Business and Later Political Career
McCullough's political activity went alongside maintaining and developing an instrument making and retail music business in Belfast’s Howard Street, generated from his original trade as a piano tuner. F.J. Biggar, the solicitor antiquarian and friend of Roger Casement, encouraged its growth with orders for bagpipes for his boy bands. In time, after he moved to Dublin, this became McCullough Pigott of Suffolk Street and marked the beginning of a highly successful and influential Free State business career.
McCullough distinguished himself (inspired by Michael Collins) in forming the New Ireland Assurance Company.

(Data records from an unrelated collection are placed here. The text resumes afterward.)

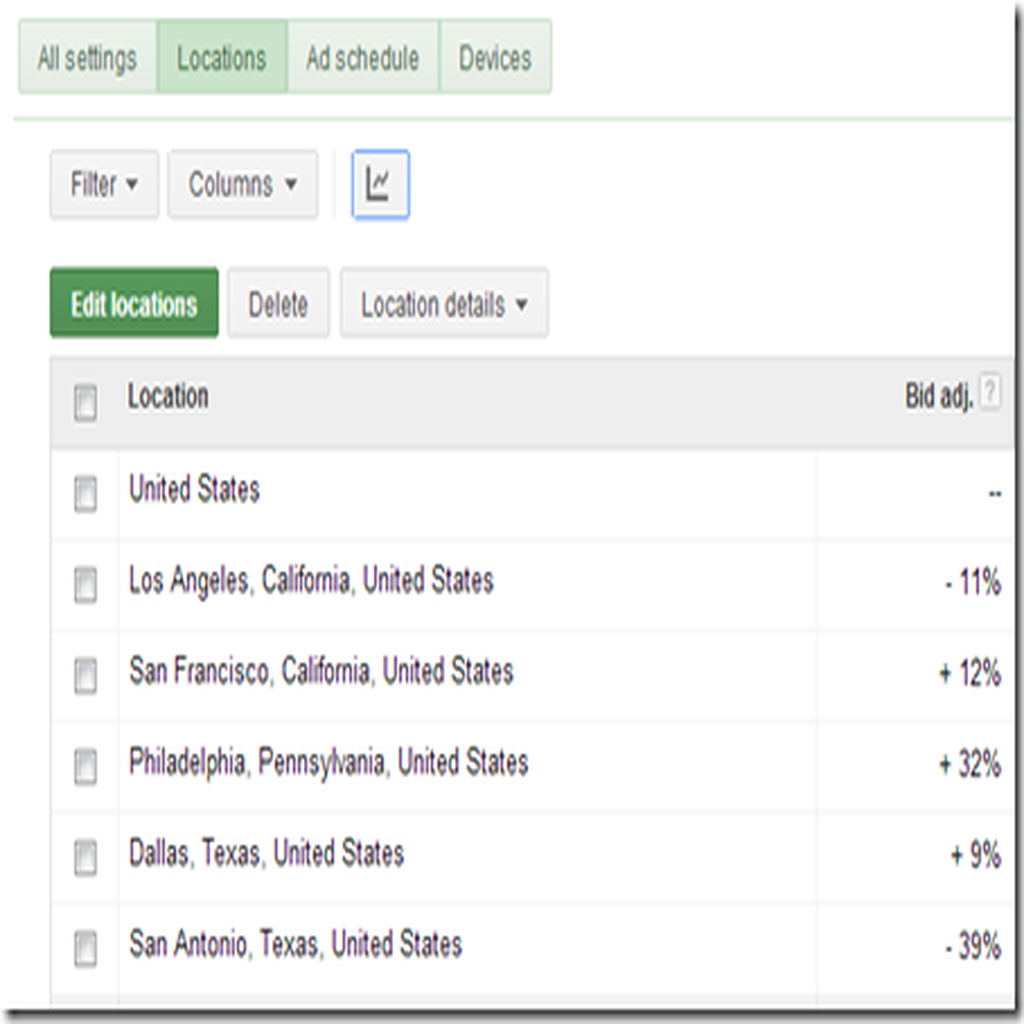This screenshot has width=1024, height=1024.
Task: Click the Delete button
Action: (278, 304)
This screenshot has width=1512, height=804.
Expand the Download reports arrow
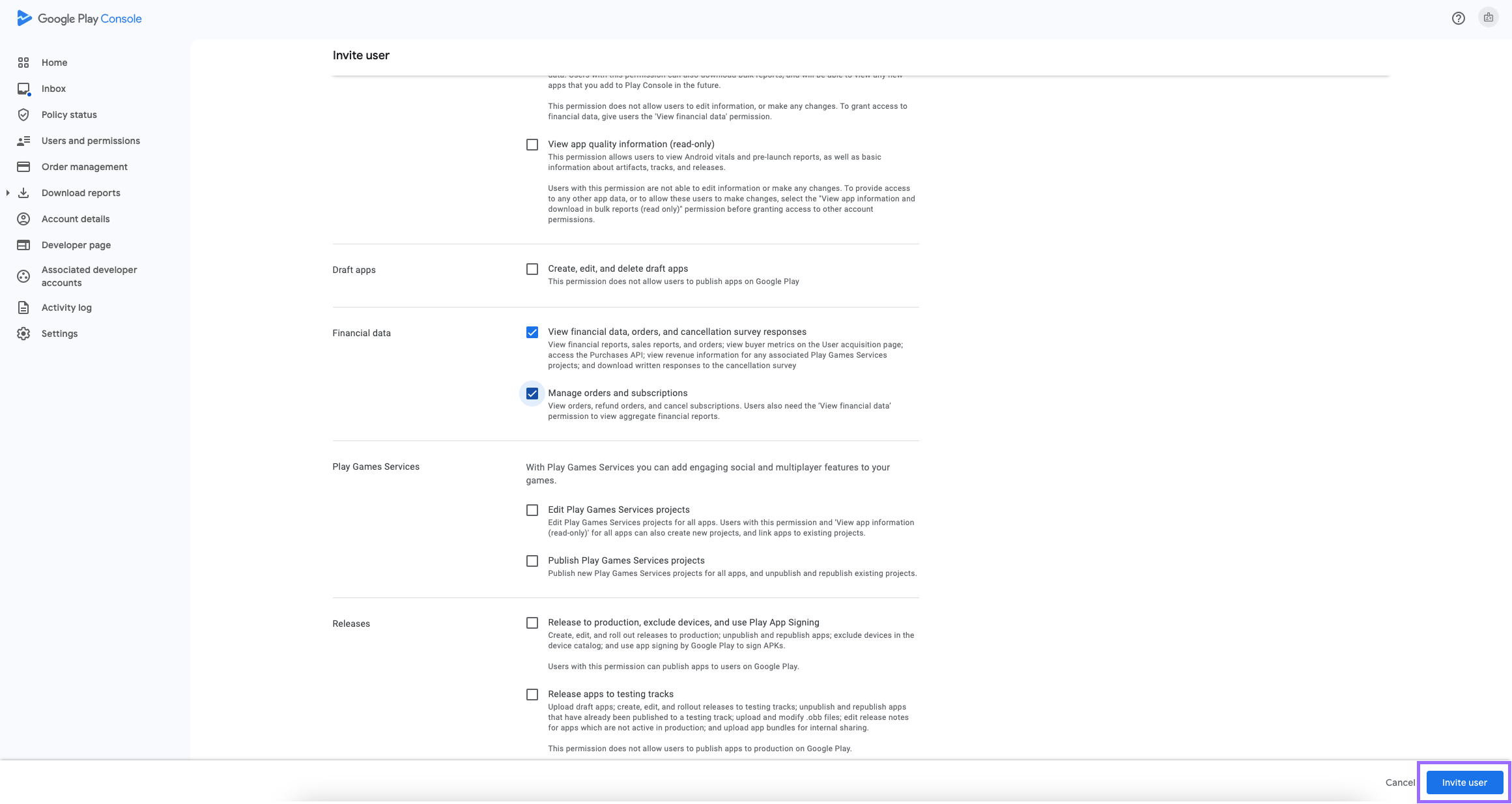[8, 193]
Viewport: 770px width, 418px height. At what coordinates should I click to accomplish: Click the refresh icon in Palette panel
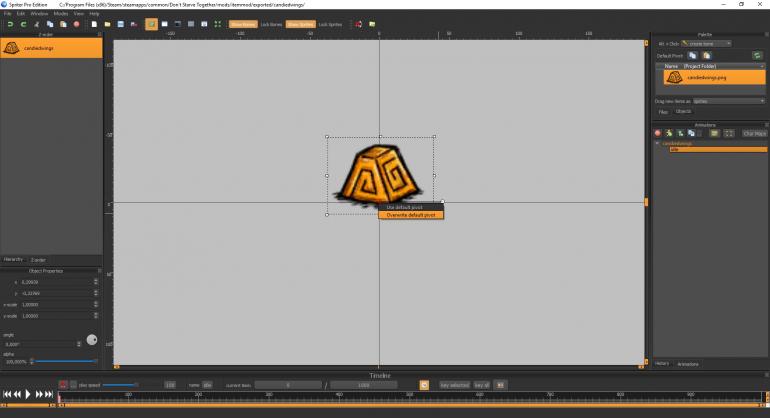point(757,55)
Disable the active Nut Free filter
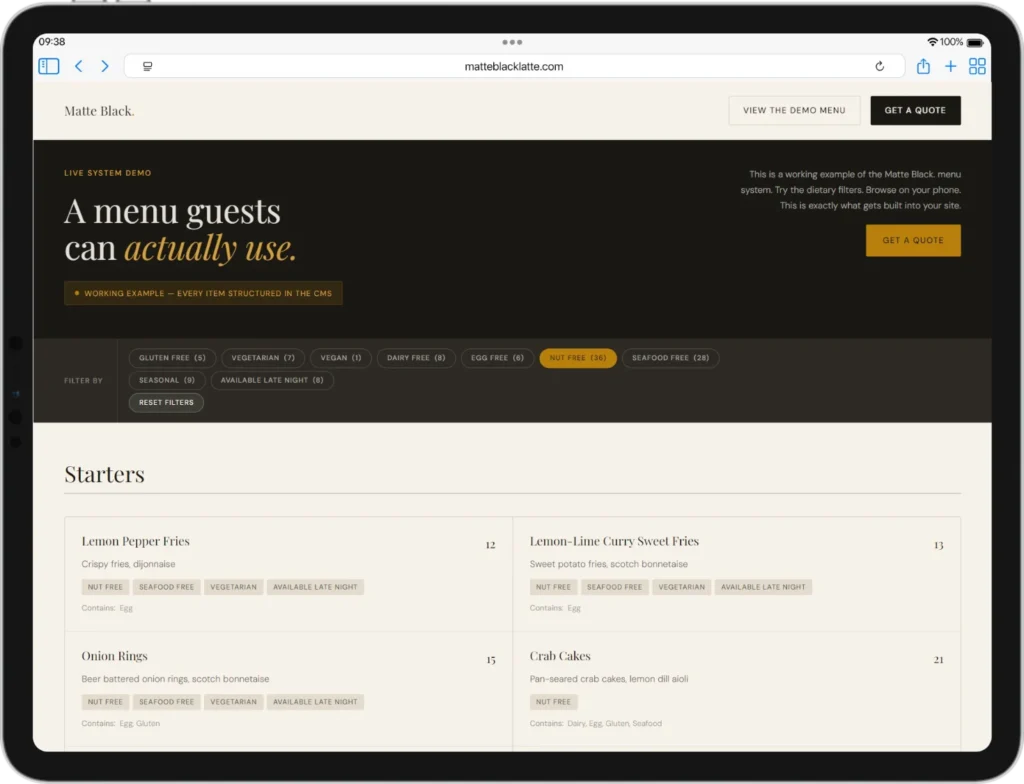 [x=577, y=358]
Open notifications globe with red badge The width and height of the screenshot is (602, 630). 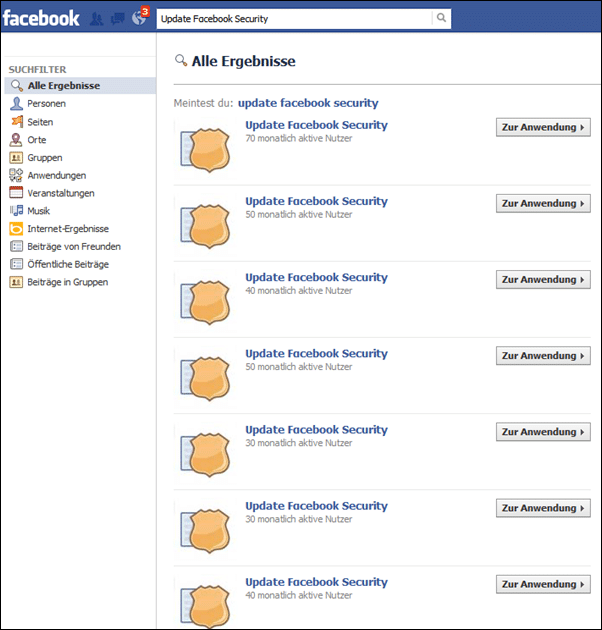(140, 17)
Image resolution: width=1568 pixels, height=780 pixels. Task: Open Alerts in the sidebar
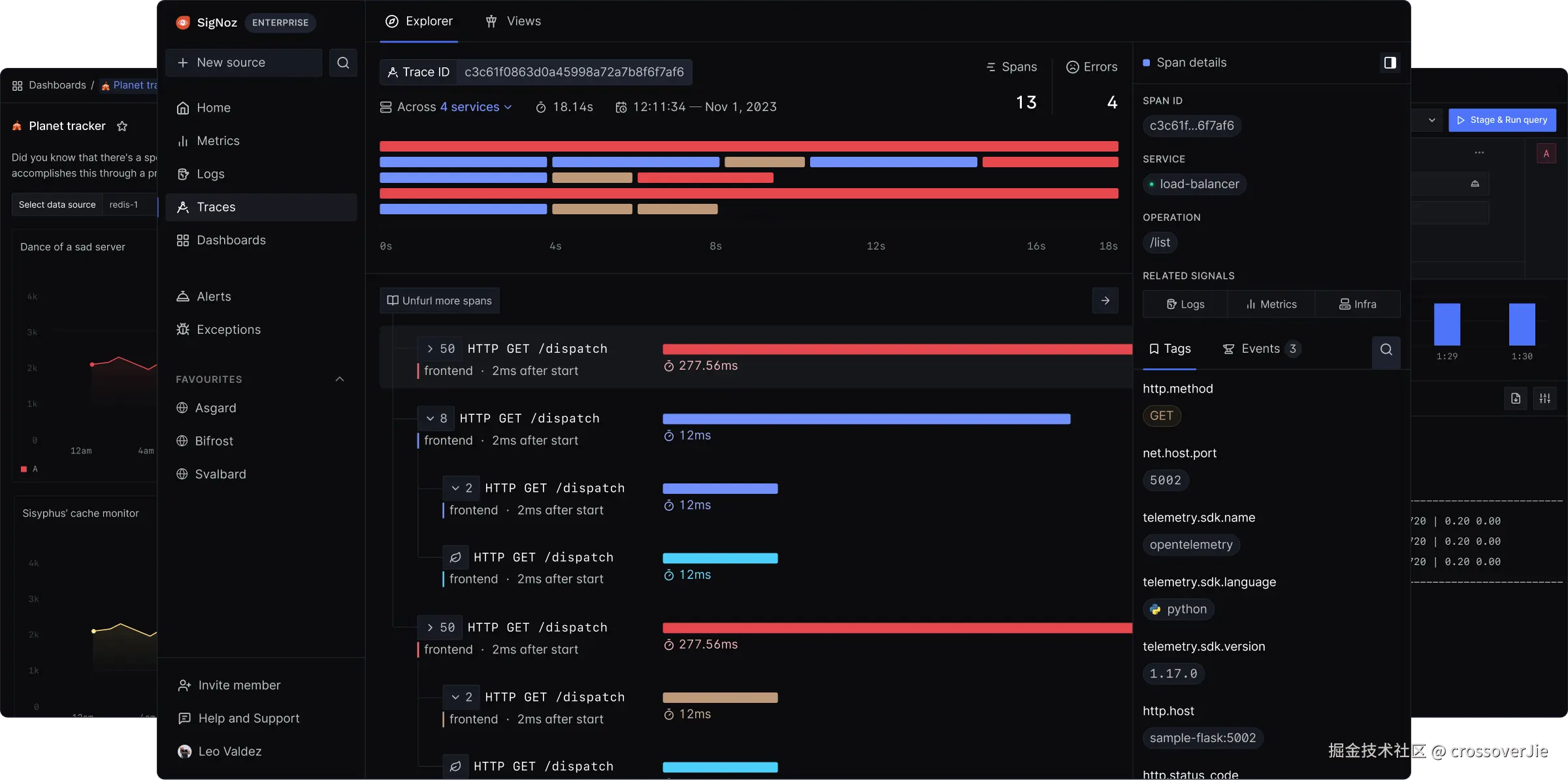[x=214, y=297]
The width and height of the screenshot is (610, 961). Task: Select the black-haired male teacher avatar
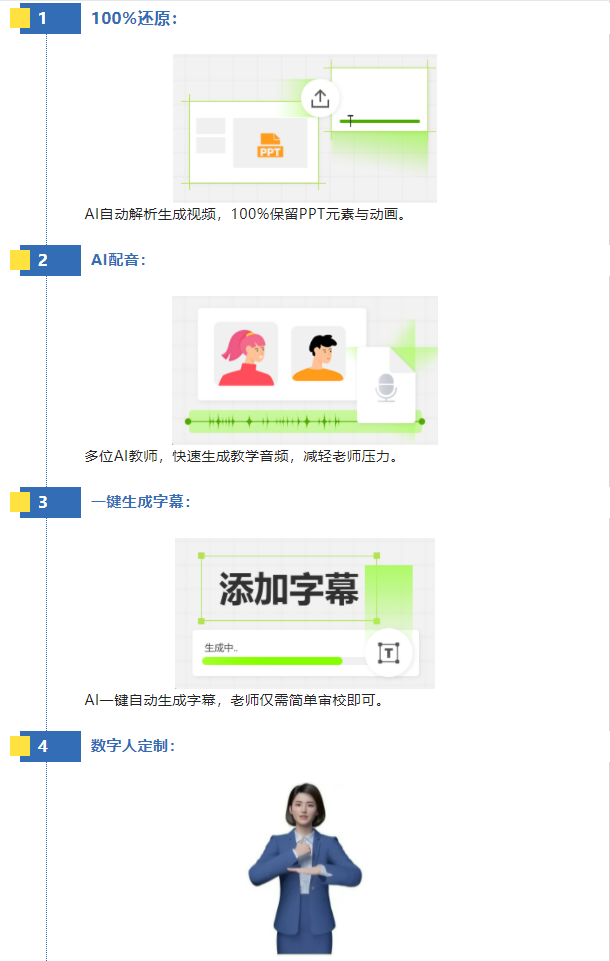pyautogui.click(x=318, y=354)
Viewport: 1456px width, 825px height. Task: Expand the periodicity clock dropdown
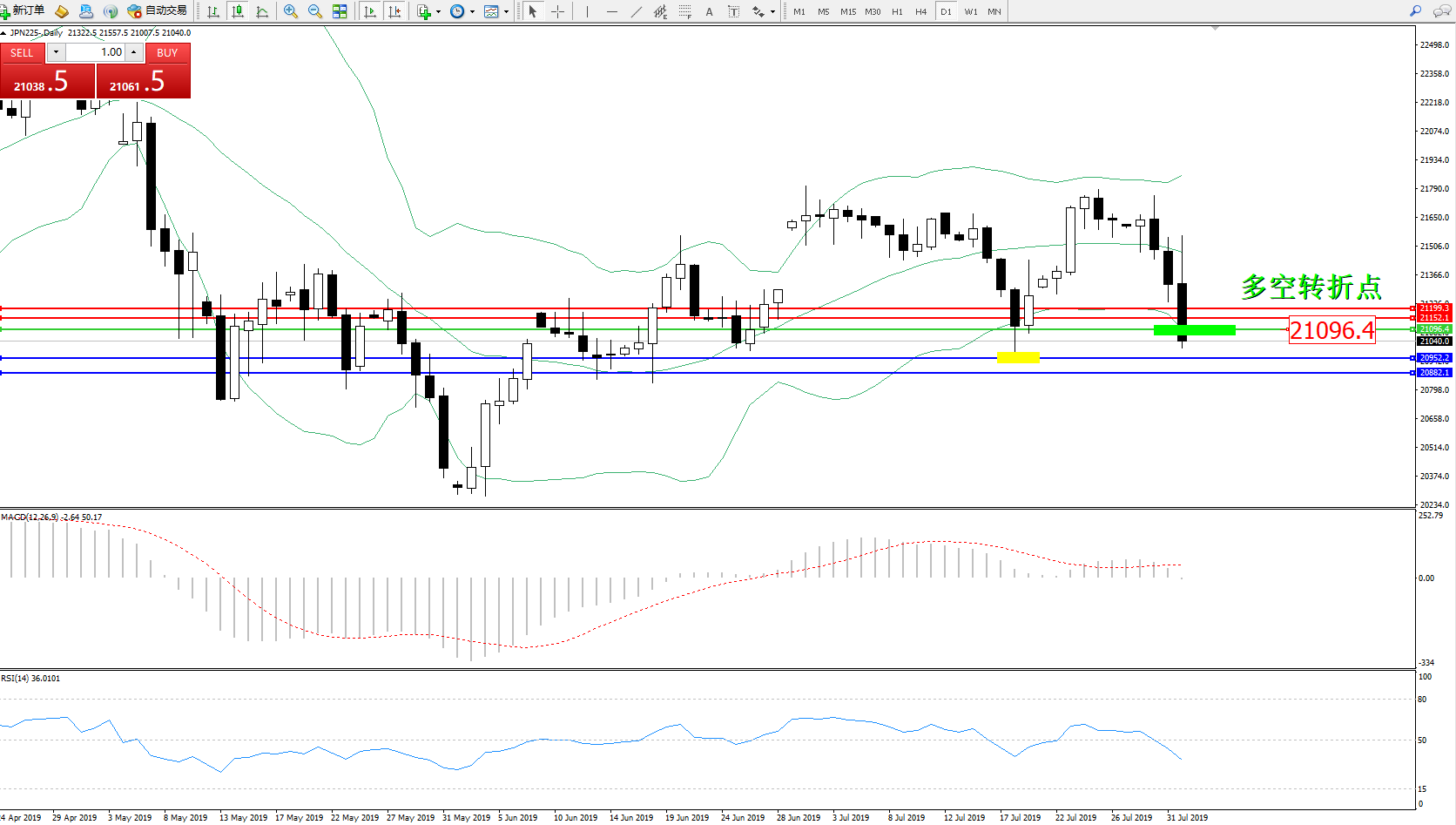pyautogui.click(x=472, y=12)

A director of Clondalkin Paper Mills, he also had a role in the Irish Army School of Music, and the Gate Theatre. While in America as Special Commissioner for the Free State (leaving his wife in charge of the music business) his new premises in Dawson Street were entirely destroyed by an Anti-Treaty IRA land mine as a reprisal, during the Irish Civil War.
He was an unsuccessful Sinn Féin candidate at the 1918 general election for the Tyrone South constituency. On 20 November 1924, McCullough stood as the Cumann na nGaedheal candidate at a by-election in the Donegal constituency, following the resignation of Cumann na nGaedheal TD Peter Ward. He was elected to the 4th Dáil Éireann, but did not stand again at the next general election, held in June 1927.